Take professional soccer. The five largest leagues in Europe will rake in more than €5 billion ($6.7 billion) per season from their latest broadcast rights deals, according to a new report. Thus, the leagues will collect €1 billion more per season during the three-year period to 2016 versus the previous cycle, reckons research firm TV Sports Markets.
This is undoubtedly a good thing for the leagues, but divvying up the spoils between teams (or clubs, as they’re known) is increasingly contentious. In England and Germany, broadcast revenues are distributed equally among teams to ensure that the league stays competitive and interesting. Spain and Italy, however, follow a winner-takes-all approach that rewards the top teams more handsomely. The money now flowing into professional soccer thus risks stoking tensions between teams and leagues—teams in the countries where revenues are shared may push for a bigger slice of the pie, while leagues in countries where a select few teams dominate will push for a more equitable balance.

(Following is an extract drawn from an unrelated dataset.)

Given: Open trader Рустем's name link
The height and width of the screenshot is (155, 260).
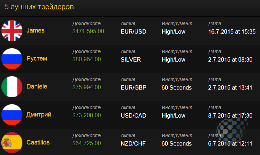Looking at the screenshot, I should tap(37, 59).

The English Premier League is far and away the most lucrative domestic competition. It benefits in particular from international rights deals, which account for a far larger share of overall broadcast income than at rival leagues. The league’s ability to attract fans around the world reinforces its bargaining power with broadcasters, which in turn allow its teams to attract the world’s best players, which makes the league more appealing to a broader base of soccer fans.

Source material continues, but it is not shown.